Validate ML Node Deployment

The gonka repo ships an agent skill called mlnode-validate that validates a deployed ML Node against pre-computed honest PoC vectors for a specific model. The skill is self-contained inside the repo (no external code, no callback receiver).

The skill is the contract; this page is a pointer. The single source of truth is skills/mlnode-validate/SKILL.md — required / optional inputs, deploy-config rules, golden-reference list, pass criteria, failure modes, and the report template.

The skill is implemented by two Python scripts under mlnode/packages/benchmarks/scripts/poc_validation/:

validate.py — the main entry point (download → deploy → throughput → validate).
make_artifact.py — bakes a new artifact from a trusted MLNode that already serves the target model. Used when no committed golden reference exists for the requested model.

What the script does

validate.py runs four phases against a running ML Node, printing [i/4] headers as it progresses:

[1/4] download — ensures the requested HuggingFace repo is cached on the ML Node.
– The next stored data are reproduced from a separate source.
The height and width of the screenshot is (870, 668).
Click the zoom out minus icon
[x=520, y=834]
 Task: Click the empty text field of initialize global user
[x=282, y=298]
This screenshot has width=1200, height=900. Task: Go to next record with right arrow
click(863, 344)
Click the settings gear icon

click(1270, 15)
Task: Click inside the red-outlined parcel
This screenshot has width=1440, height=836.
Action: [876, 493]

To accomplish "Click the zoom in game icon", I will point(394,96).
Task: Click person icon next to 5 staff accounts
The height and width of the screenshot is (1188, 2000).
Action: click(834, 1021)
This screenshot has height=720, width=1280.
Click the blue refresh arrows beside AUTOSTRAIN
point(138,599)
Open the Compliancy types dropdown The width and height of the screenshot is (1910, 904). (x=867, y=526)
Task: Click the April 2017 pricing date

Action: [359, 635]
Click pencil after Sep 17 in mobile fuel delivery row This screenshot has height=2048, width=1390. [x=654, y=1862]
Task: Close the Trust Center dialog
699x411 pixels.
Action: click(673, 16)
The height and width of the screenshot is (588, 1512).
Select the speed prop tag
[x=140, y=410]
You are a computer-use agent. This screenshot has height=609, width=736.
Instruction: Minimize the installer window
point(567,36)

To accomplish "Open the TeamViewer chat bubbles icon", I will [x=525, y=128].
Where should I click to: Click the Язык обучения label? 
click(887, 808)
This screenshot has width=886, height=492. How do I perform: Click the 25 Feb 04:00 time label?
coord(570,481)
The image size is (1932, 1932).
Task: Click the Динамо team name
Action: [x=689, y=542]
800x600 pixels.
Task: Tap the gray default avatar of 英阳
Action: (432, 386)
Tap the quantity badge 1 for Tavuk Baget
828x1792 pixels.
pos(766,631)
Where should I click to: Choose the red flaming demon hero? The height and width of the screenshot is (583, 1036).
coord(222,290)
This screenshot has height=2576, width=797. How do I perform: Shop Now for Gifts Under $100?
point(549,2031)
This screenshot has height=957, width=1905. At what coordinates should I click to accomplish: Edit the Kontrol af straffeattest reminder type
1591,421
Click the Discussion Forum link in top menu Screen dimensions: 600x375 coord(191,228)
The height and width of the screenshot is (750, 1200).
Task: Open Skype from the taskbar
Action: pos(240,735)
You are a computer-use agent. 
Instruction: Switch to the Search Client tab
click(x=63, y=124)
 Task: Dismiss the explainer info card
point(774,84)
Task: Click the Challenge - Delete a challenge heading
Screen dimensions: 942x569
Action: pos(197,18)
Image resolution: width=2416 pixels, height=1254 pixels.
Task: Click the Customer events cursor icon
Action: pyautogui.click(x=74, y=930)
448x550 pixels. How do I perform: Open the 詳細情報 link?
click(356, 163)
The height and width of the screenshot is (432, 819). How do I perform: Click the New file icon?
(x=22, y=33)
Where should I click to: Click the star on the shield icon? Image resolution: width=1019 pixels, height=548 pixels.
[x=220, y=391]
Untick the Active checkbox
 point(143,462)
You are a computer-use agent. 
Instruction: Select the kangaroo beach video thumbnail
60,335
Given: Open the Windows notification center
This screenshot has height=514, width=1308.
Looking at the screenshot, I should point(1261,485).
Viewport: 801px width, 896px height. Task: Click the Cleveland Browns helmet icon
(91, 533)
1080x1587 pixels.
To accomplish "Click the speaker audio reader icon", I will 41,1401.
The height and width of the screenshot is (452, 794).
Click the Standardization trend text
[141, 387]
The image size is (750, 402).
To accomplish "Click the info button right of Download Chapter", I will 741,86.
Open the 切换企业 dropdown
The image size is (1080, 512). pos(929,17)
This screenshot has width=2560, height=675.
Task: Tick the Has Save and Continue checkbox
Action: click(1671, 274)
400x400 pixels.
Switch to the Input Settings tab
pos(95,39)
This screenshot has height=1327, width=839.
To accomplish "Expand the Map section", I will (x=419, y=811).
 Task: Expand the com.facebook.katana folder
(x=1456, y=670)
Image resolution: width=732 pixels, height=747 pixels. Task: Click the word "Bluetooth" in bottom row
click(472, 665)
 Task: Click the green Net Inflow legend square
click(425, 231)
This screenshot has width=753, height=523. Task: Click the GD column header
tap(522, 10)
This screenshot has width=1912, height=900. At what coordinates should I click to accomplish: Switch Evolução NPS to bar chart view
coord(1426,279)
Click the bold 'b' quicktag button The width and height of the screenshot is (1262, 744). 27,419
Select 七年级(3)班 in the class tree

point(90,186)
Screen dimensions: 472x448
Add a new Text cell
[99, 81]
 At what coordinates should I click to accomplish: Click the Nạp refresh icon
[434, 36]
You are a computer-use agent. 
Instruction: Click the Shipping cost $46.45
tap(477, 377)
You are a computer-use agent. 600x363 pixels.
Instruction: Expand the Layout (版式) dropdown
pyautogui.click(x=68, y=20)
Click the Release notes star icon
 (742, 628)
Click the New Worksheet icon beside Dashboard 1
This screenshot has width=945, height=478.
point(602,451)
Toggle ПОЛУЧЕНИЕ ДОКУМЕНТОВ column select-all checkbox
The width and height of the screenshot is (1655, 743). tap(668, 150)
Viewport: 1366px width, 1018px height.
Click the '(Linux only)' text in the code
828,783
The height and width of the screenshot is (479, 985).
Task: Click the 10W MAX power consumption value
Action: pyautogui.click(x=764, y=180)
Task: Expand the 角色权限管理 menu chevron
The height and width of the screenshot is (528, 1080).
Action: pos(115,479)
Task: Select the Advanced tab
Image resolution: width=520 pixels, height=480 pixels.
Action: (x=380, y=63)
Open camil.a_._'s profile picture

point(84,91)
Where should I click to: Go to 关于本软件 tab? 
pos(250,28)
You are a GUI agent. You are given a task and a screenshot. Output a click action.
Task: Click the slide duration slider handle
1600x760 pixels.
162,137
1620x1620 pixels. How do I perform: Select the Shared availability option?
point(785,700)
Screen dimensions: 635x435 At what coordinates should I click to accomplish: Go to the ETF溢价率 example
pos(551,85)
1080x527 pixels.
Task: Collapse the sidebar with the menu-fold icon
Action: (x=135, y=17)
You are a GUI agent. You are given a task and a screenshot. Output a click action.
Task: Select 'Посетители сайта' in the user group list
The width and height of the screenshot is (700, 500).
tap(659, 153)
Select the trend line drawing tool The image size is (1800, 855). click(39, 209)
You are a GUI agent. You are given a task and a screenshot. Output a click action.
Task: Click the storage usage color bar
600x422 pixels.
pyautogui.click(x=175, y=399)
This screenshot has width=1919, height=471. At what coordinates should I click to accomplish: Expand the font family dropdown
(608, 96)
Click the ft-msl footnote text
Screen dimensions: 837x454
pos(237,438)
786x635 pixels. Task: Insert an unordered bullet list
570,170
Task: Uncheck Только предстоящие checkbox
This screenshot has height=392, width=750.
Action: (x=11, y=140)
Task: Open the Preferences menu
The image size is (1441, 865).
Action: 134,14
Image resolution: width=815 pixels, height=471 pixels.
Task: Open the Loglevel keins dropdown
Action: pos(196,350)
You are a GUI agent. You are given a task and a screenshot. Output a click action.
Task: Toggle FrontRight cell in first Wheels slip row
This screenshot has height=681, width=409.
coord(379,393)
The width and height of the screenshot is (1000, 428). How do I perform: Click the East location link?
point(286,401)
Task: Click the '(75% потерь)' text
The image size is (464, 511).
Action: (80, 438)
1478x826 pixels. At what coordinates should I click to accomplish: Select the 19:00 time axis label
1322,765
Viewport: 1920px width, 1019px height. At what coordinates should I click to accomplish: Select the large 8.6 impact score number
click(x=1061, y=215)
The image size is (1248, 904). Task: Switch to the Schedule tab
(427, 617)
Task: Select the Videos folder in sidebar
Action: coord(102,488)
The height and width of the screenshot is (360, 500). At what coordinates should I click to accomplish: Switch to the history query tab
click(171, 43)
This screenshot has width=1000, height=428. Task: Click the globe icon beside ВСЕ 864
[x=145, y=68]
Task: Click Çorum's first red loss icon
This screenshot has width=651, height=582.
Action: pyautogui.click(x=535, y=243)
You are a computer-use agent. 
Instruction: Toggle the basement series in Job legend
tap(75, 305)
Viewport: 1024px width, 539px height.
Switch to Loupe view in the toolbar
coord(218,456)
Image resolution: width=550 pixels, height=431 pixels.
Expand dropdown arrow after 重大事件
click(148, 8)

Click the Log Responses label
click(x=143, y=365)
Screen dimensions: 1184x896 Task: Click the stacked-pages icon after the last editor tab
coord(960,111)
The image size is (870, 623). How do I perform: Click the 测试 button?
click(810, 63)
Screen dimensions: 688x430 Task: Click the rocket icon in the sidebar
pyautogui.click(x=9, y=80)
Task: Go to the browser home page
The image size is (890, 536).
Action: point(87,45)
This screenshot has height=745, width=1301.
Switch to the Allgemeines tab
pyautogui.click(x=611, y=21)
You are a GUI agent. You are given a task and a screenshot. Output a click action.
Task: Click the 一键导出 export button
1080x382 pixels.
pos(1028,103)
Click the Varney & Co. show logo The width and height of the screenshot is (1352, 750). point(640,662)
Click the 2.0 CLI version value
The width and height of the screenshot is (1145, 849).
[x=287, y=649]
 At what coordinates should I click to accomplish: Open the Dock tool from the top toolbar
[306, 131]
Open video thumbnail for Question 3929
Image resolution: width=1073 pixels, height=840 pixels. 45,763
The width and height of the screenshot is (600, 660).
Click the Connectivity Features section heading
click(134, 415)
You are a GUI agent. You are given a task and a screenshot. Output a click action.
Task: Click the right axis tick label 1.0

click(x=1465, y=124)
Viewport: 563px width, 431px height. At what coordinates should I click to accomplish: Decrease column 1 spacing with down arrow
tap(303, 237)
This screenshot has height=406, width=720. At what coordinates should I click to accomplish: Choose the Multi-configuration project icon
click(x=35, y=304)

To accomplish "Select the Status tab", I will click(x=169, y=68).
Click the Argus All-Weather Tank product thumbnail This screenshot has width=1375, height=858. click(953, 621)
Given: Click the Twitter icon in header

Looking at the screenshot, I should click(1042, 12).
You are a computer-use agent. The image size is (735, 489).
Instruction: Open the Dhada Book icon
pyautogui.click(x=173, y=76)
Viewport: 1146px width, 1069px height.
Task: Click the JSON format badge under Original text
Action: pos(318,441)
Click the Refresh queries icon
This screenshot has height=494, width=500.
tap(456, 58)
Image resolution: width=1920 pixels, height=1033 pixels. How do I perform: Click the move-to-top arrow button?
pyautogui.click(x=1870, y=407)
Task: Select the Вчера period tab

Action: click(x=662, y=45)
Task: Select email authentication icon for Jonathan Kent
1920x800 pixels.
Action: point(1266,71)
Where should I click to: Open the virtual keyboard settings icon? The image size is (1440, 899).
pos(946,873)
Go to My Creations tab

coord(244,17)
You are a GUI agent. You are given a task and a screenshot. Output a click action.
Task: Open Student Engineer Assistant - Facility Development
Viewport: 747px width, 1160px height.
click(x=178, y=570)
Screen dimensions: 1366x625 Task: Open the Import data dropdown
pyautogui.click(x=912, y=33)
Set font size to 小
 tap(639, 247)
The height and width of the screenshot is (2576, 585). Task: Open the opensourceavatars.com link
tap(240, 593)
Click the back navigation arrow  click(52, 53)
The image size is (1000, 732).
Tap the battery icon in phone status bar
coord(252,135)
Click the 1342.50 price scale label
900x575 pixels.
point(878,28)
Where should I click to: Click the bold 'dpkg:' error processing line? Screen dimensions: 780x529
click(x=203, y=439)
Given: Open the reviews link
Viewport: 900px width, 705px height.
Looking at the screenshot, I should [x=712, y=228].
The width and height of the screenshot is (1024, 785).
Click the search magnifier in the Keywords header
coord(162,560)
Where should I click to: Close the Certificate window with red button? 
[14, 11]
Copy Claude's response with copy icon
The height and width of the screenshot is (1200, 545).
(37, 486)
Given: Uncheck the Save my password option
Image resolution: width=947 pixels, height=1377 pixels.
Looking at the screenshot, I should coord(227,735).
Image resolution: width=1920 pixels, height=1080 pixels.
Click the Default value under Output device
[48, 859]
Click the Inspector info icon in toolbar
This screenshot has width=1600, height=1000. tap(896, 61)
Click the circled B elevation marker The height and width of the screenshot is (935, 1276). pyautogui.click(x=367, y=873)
Uses POST /api/v1/models/status, then POST /api/v1/models/download and polls /models/status until DOWNLOADED.
[2/4] deploy — starts vLLM if it is not already running. POST /api/v1/inference/up/async {model, dtype, additional_args}, polls GET /api/v1/inference/up/status until is_running == true.
[3/4] throughput — measures full-system PoC throughput. POST /api/v1/inference/pow/init/generate (params from the reference); the proxy fans out to every healthy vLLM replica with a different group_id. Samples GET /api/v1/inference/pow/status every --sample-interval for --measure-seconds. Reports per-replica nonces_per_second and the sum across replicas, then POST /api/v1/inference/pow/stop.
[4/4] validate — POST /api/v1/inference/pow/generate with wait=true, nonces=[...], validation.artifacts=<artifact>, and the full stat_test block (dist_threshold, p_mismatch, fraud_threshold). The MLNode recomputes the same nonces, runs the L2 per-nonce mismatch test, then the binomial fraud test. Returns {n_total, n_mismatch, mismatch_nonces, p_value, fraud_detected}.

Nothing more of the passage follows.